In the mortgage market, the focus to date has understandably been on ’if’ rather than ’when’ a mortgage account will be repossessed.

By cross referencing the results of survival analysis with household data provided by the Office for National Statistics, we have been able to generate a national and regional picture of what is likely to happen to repossessions in the year ahead.

“A total of 33,257 homes will be repossessed this year. Unfortunately, we also believe the upward climb will continue into 2012”

We believe this year will be a game of two halves, with 15,557 repossessions in the first half of the year climbing to 17,700 during the second half, as rising inflation, higher interest rates and continued job losses start to take effect.

We are forecasting that 33,257 homes will be repossessed in total this year – 0.3% of all mortgaged properties.

Unfortunately, we also believe the upward climb will continue into 2012, as public sector and benefit cuts start to bite. We anticipate the total number of repossessions rising to between 35,000 and 40,000 next year.

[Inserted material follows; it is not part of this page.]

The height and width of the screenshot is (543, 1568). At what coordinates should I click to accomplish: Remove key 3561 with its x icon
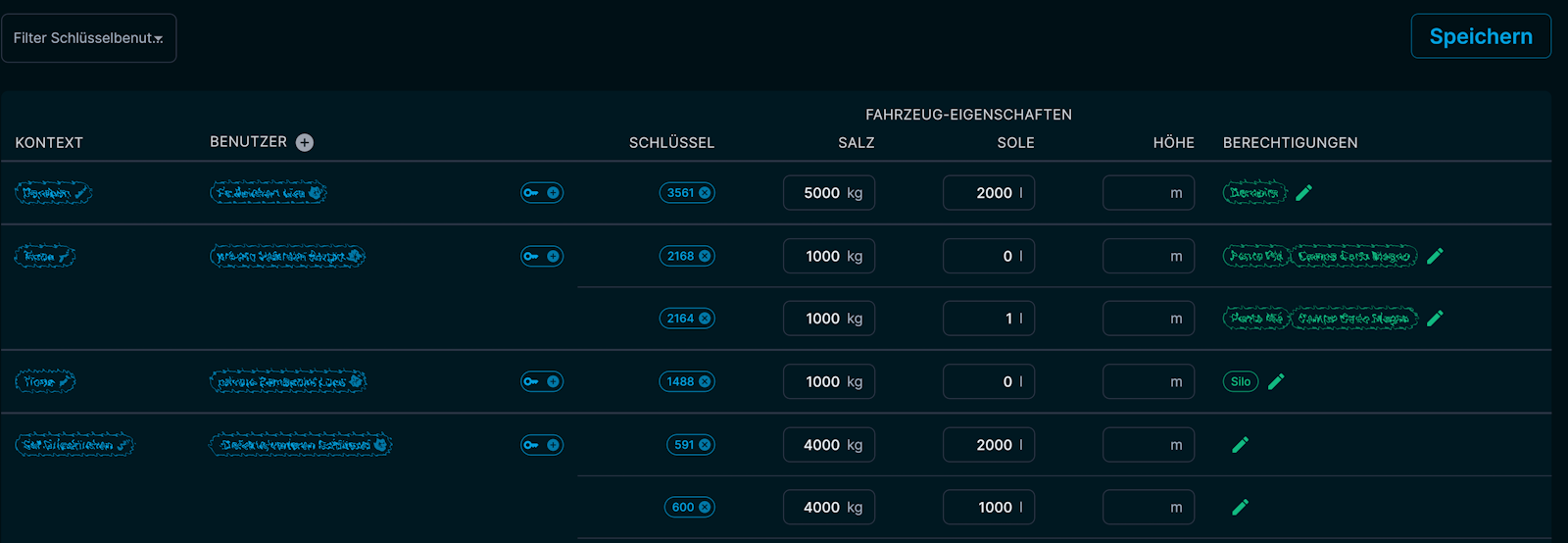(705, 193)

On a regional basis, the picture varies dramatically between areas such as Northern Ireland, where the rate of repossessions is expected to hit 0.83%, nearly three times the national average of 0.3%, and the South-West where the rate of repossessions is forecast to be 0.18%, just over half the national average.

Not only has Northern Ireland experienced an average house price fall of 10.2% last year but it has also suffered as a consequence of its links to the troubled economy of the Republic of Ireland.

The South-West, on the other hand, has benefited from house price increases of 5.3% last year – one of the highest increases in the UK – and a below-average rate of unemployment. Other regions where we anticipate repossessions could rise above the national average this year include Wales at 0.37%, London at 0.34%, the West Midlands at 0.33% and the North-East at 0.33%.

So what are the factors that will drive the lower the level of repossessions during the first six months of this year?

Many of the mortgages taken out at the height of the boom in 2006 and 2007 that will end in repossession have already come through and fed into higher figures last year.

Lenders have also tightened lending criteria, meaning that the risk profile of those obtaining mortgages in the last two to three years has, on average, been significantly better than in the years before the credit crunch.

Consequently, such borrowers have been more able to maintain repayments on their homes and so avoid repossession.

There have also been fewer first-time buyers. While this is not a good omen for the market, first-time buyers do represent a group that is statistically more likely to have their home repossessed than someone buying a subsequent home.

This takes us to the second half of the year, when a number of factors will combine to increase the number of repossessions once again.

Affordability pressures, combined with a continued tightening of lending criteria, may well lead to a fall in house prices this year. This may lead some lenders to repossess properties with high LTVs to avoid potential losses that would materialise as a result of falling asset values.

And finally, the government has reduced the interest payments for unemployed mortgage holders. While the majority of mortgages should not be seriously affected by the change, a considerable minority will be pushed into arrears as the relief payments they receive fail fully to meet their contractual repayment obligations.

These figures in themselves don’t provide the answers to the challenges facing lenders this year but they are an indicator of what’s likely to be in store and, as the saying goes, forewarned is forearmed.